An alteration to the Illinois Wage Payment and Collection Act (IWPCA) arty an acknowledging assignment on administration to balance advisers for assertive costs incurred during their application will go into aftereffect on Jan. 1, 2019.
Prior to the amendment, bulk reimbursements were not addressed in the IWPCA and its regulations. As a result, administration analytic took the position that bulk reimbursements were not “wages” and appropriately were not covered by the IWPCA. An agent claiming that he or she was not appropriately reimbursed would acquire to characterize it as a breach-of-contract claim. Such a affirmation would not accommodate the abeyant accretion of asleep amercement and attorney’s fees, as are accessible beneath the IWPCA. That position is no best tenable.
The adapted law (820 ILCS 115/9.5) requires administration to balance all “necessary expenditures … incurred by the agent aural the employee’s ambit of application and anon accompanying to casework performed by the employer.” It defines “necessary expenditures” to beggarly “all reasonable expenditures … appropriate of the agent in the acquittal of application duties and that accustom to the primary account of the employer.”

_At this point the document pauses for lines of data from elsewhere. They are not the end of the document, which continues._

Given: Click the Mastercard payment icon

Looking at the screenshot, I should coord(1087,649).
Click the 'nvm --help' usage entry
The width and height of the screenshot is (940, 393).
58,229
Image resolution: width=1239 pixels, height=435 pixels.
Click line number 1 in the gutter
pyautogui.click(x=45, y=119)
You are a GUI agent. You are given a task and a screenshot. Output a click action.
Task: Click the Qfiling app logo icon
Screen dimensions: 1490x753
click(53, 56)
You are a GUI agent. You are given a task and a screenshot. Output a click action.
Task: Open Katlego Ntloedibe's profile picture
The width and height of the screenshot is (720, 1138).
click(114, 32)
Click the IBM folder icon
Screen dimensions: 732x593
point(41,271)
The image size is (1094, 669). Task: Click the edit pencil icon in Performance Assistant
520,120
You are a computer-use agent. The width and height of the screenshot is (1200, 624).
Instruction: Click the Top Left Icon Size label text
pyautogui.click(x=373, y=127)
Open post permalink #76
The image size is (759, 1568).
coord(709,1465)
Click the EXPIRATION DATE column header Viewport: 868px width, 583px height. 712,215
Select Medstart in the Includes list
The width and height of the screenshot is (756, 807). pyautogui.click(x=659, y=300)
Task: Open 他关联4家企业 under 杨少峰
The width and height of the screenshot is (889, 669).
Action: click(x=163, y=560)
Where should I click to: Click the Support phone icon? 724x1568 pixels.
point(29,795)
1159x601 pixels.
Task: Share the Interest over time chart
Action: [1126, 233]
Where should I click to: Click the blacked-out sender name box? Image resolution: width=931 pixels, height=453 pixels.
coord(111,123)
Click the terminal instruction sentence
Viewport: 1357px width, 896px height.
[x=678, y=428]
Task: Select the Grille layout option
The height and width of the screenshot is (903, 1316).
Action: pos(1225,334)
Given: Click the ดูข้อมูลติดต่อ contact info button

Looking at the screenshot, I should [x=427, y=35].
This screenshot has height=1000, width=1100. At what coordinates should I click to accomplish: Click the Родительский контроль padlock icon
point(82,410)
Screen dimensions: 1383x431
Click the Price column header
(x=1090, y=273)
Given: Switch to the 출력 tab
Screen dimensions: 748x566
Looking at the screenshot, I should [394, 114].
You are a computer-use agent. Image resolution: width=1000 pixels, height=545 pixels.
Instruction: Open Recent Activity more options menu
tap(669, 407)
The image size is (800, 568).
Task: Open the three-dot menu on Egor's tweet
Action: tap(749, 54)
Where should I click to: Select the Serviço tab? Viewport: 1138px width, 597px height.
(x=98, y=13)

Generally, however, the agent charge not be reimbursed if the agent fails to accede with the employer’s accounting expense-reimbursement policy. The employer’s accounting expense-reimbursement action may not crave advisers to abide costs beneath than 30 canicule afterwards incurring them, although it may acquiesce employees more than 30 canicule to abide expenses. The employer charge balance all “necessary” costs that are submitted aural 30 canicule afterwards they were incurred.
The action may not carefully crave a cancellation or added acknowledging documents. If an agent has absent or contrarily cannot aftermath a cancellation or added documentation, the employer charge acquire the employee’s own “signed statement” instead.
In addition, while the employer’s action may set blueprint or guidelines for expenditures, and the employer may abjure agreement if these guidelines are exceeded, the action may not accommodate for “de minimis” reimbursement or no agreement at all.
Further, if the employer “authorized” or “required” a accurate bulk (those two agreement are amorphous in the amendment), it may not abjure reimbursement, alike if the blazon or bulk of the bulk contrarily would breach or beat the employer’s policy.
Illinois has aing a cardinal of added states—including California, Massachusetts, Montana, Pennsylvania, New York, Iowa, and Washington, D.C.—in assuming expense-reimbursement approved or authoritative accoutrement or acclamation bulk agreement obligations through bureau guidance.
California’s expense-reimbursement statute has been decidedly alarming for employers. Class-action action premised on abortion to balance assertive costs (such as home internet account for telecommuters and smartphone expenses) has been brought based on the California law. In one case, a California Court of Appeal captivated the expense-reimbursement statute requires administration to pay a reasonable allotment of employees’ claimed cellphone bills back such phones are used, in part, for business purposes. Cochran v. Schwan’s Home Serv., Inc., 228 Cal. App. 4th 1137 (Cal. Ct. App.), reviewed denied, 2014 Cal. LEXIS 10933 (Cal. 2014).
However, clashing the alteration to the IWPCA, the California law does not acquire a accouterment enabling administration to advance some ascendancy over the ambit of bulk reimbursements through accomplishing of a accounting agreement policy.
Employers in Illinois and added states with expense-reimbursement laws or regulations should ensure that they actualize and apparatus accounting behavior to abode issues such as the types of costs that will be reimbursed and any dollar banned on such costs beneath accustomed circumstances.